Stay current and don't let the ba£$@<hidden> grind you down

mcgoo
11th Jun 2010, 18:47
Mr rodge, it's my understanding that the 10 day turnaround only applies when you hand in the paperwork direct to the PLD desk at Gatwick and its all in order, by post the time varies, I've heard of times varying between 2 and 6 weeks depending how on how busy they are.

Captain Smithy
11th Jun 2010, 18:56
According to the CAA, my place of birth is "Edingburgh", or so it says on my license :ugh:

Had a bit of bother with my RT application, all got sorted though after a few weeks.

Smithy

mr_rodge
11th Jun 2010, 19:46
madgewick,

They're letting me hire an aircraft, it's just the whole passenger thing. I have a list of family/friends (particularly the mrs who wants to start seeing me again on Sundays) as long as my arm dying to see the home town and I can't wait to share the passion.

Joe.

Zulu Alpha
11th Jun 2010, 21:45
Very frustrating. I am waiting for something from the CAA and when I phoned I was told that "we are working to service commitment levels" which means it won't be done for 5 days....oh of course you can pay a £300 expediting fee and have it done by tomorrow.

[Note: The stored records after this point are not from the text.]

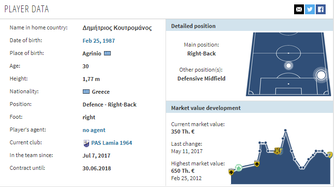The height and width of the screenshot is (187, 334).
Task: Click the Market value development header
Action: click(249, 108)
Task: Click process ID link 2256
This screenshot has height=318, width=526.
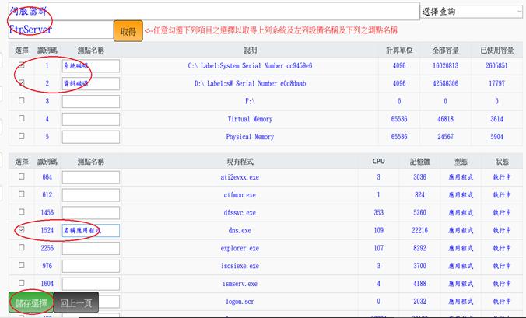Action: (x=47, y=248)
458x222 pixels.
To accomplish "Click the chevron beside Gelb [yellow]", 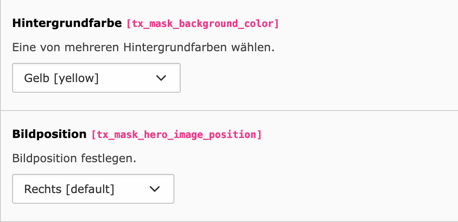I will pos(161,78).
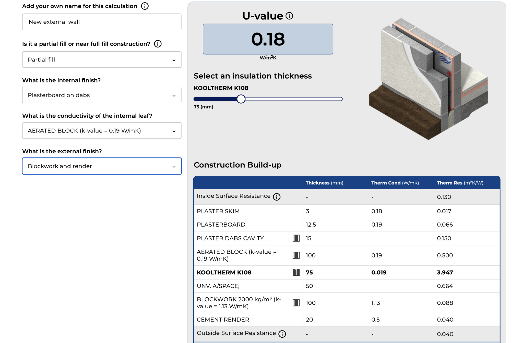523x343 pixels.
Task: Click the Therm Res column header
Action: (460, 183)
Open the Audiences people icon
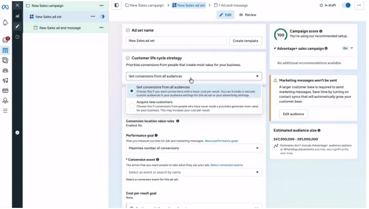The width and height of the screenshot is (369, 209). coord(5,70)
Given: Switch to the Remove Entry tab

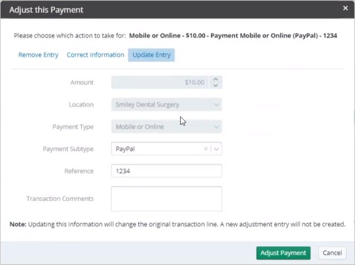Looking at the screenshot, I should click(x=38, y=55).
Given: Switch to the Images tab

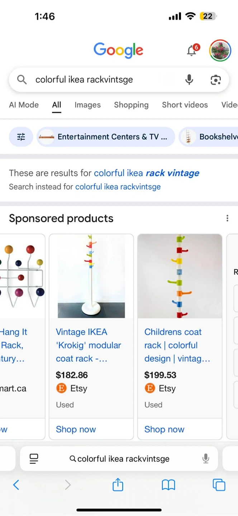Looking at the screenshot, I should coord(87,105).
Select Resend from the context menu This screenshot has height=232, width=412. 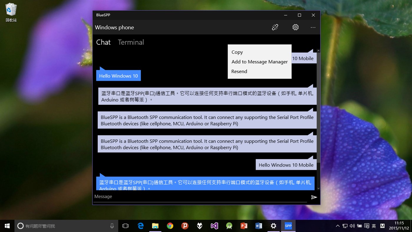(239, 71)
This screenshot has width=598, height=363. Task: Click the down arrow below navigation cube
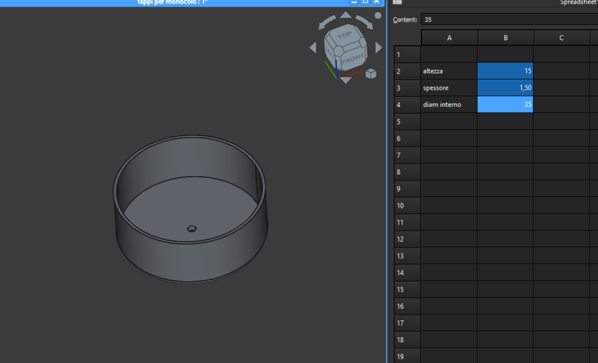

I don't want to say what and who in case my application gets 'lost' but I do find it infuriating, especially as it is just a piece of paperwork which will add 0 to safety.

ZA

fuzzy6988
11th Jun 2010, 22:16
mr_rodge, my flight school in Florida was extremely meticulous about the accuracy and completeness of information in my logbook and application forms for my JAA PPL license (through the UK CAA) They knew that any errors would cause lengthy delays in the application process.

When I came back to the UK, I waited three weeks before I could go flying, even though I had no issues with my application. I was dying to go up there, but was told I wasn't allowed to do so legally. My friends who did the FAA PPL were given temporary licenses (valid for a couple of weeks) until the FAA sent them their permanent photo-license. Quite a neat idea IMHO as one doesn't want to go rusty, which could affect safety, having just acquired new skills!

I hope your problem gets sorted soon. I would suggest you to ring them and chase up on it.

flybymike
11th Jun 2010, 23:37
43 years ago I passed my driving test. The examiner gave me a "pink slip" to say so, and off I went, straight round to all my my mates houses to take them for a spin, perfectly legally.

17 years ago I passed my MEP rating and the examiner gave me the stuff to send off to the CAA. I got straight back in the twin and went for a spin (solo) but it did not remotely occur to me that It might not have been legal to do so, even alone never mind with passengers.